All nodes contain the following variables:

  • parent – a Node instance that acts as the parent for this node. It is None only for Root.

  • children – a list of Node instances that act as this node’s children. Every node in this list has its parent set to this node. Empty only for instances of Leaf.

  • depth – an integer denoting how deep this node is in the tree. The root is defined as being at depth 0, it’s children at depth 1, their children at depth 2, etc.

  • startLine – the line where the text that this node is comprised of starts, inclusively. Counting starts from 1, and is incremented each time a newline is encountered in the input;

  • startColumn – the column where the text that this node is comprised of starts, inclusively. Counting starts at 1, and in incremented every character. Each newline resets the counter to 0;

  • endLine – like startLine except that this is where the text ends, exclusively;

  • endColumn – like startColumn except that this is where the text ends, exclusively.

The following statements are always true:

  • startLine >= 0

  • endLine >= 0

  • startColumn >= 0

  • startLine <= endLine

  • if startColumn > endColumn and startLine == endLine: str(node) == ‘’ else: endColumn >= 0

Note

The end coordinates also take into account child nodes. The children’s text is also counted as the parent’s text.

The Node class along with a few other node classes do not appear in the tree; they act as abstract base classes:

class parse_ebnf.nodes.Leaf(data='')

Base class of all leaf nodes.

This node is a base class for all leaf nodes, nodes whose children list is empty.

Note

Only leafs nodes contain text data in the tree.

This node has the following variables:

  • Variables inherited from Node;

  • data – the text content of the node, a string.

class parse_ebnf.nodes.Primary(startLine=0, startColumn=0, endLine=0, endColumn=0)

A node holding what a term parses.

This class is mainly meant to tag other nodes that may be primaries for a Term.

The current list of primaries is:

Parse trees and all nodes implement the repr and str functions. Taking repr() of a node or parse tree gives a debug string that describes the structure of a parse tree or node. Taking str() of a node or parse tree gives the yield of said node or parse tree.

str() applied to a parse tree is equivalent to applying it to its root. On the other hand, repr() is not equivalent between a parse tree and its root, the parse tree adds an extra line.

Partial trees

If an error occurs during parsing, a partial tree is created. A partial tree is valid for the most part, with the exception of partial nodes. Partial nodes have valid parent and child links, however their coordinates, child specification and data are not guaranteed to be valid. This means that a partial parse tree as a whole is valid up to the point of failure, anything beyond that is undefined.

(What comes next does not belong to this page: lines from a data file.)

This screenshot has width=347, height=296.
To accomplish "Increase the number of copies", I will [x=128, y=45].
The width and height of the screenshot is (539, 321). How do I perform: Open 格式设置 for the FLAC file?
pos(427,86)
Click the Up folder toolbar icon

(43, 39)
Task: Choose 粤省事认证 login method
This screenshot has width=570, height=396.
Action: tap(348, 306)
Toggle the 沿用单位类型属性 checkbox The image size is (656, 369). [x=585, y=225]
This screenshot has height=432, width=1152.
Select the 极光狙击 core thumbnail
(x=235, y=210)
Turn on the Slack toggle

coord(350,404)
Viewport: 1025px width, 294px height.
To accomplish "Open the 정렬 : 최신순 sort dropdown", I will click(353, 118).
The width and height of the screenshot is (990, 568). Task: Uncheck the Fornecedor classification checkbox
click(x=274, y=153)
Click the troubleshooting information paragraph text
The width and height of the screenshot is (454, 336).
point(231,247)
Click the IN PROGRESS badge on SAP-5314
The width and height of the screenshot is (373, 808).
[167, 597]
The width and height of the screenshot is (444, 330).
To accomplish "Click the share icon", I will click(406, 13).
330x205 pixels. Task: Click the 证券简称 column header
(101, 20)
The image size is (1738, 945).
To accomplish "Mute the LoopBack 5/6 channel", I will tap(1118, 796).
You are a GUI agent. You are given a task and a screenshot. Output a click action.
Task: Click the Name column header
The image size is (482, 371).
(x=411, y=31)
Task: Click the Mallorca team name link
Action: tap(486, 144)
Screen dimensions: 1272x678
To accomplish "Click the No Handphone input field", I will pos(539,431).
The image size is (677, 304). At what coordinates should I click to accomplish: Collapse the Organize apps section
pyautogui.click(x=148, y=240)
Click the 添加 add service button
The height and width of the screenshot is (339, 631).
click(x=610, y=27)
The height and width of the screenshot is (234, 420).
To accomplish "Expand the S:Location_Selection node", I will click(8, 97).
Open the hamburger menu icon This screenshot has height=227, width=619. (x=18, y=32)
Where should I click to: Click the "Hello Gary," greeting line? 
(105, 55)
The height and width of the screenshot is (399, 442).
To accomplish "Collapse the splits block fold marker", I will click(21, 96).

Partial trees and nodes operate under the following rules:

  • A partial tree has a partial root;

  • A partial node has a partial last child, all other children are valid;

See the example for how to get and handle partial trees.

Node types

This section contains a reference of all node types found in the PT.

Each node type contains:

  • A short description of what it represents;

  • A list of possible parent nodes;

  • A child node list specification.

The parent list and child node specification are taken directly from the tests. The child nodes specification uses functions whose meaning is described in the notation section.

The nodes are ordered in roughly the same way as they appear in the parse tree, going from the root to the leafs.

Notation

The types, order and count of child nodes for each node type is documented using a list of node types and functions called children. These functions enclose a node type and modify how many times, if it at all it appears. Some functions set what data a Leaf node may hold.

Child nodes appear in the same order as in the child node specification. For example say the node A had a child spec of:

children = [ Identifier, Space, Identifier ]

That means that any instance of A is guaranteed to have a child list of length 3 that first contains an Identifier as the first element, followed by a Space and finally another Identifier instance as the last element.

A number of functions modify the number of times a child node appears. For example the child specification of Product:

children = [ Identifier, maybe(Space), literal("="), maybe(Space), DefinitionList, maybe(Space), literal([";", "."]) ]

Means that any one Product instance may have between 4 and 7 child nodes. Of those, the first is always an Identifier. A single Space instance might follow, or it might not. Then a Literal with the data = always follows, with an optional Space. A single DefinitionList comes after and another optional Space follows. The last node is guaranteed to be a Literal that has its data set either to . or ;.

As another example, the child spec of Comment:

children = [ literal("(*"), zero_or_more(either(Comment, Text)), literal("*)") ]

All comments start with a Literal with the data (*, followed by any number, including zero, or either Comment or Text instances. Finally the last node is always a Literal with the data *). The length of the children list can be anywhere from 2 to any finite number.

As a final example, an empty child specification:

children = [ ]

This means that the node has no children, a unique characteristic of Leaf nodes.

The parents list gives the possible nodes types that may be a parent of a node. For example:

parents = [ Root, Product, Comment ]

Means that the node’s parent may either be a Root instance, a Product instance or a Comment instance.

Function reference

tests.tree_structure.literal(s)

A singe Literal instance is expected.

The data that the Literal holds is either one of the arguments.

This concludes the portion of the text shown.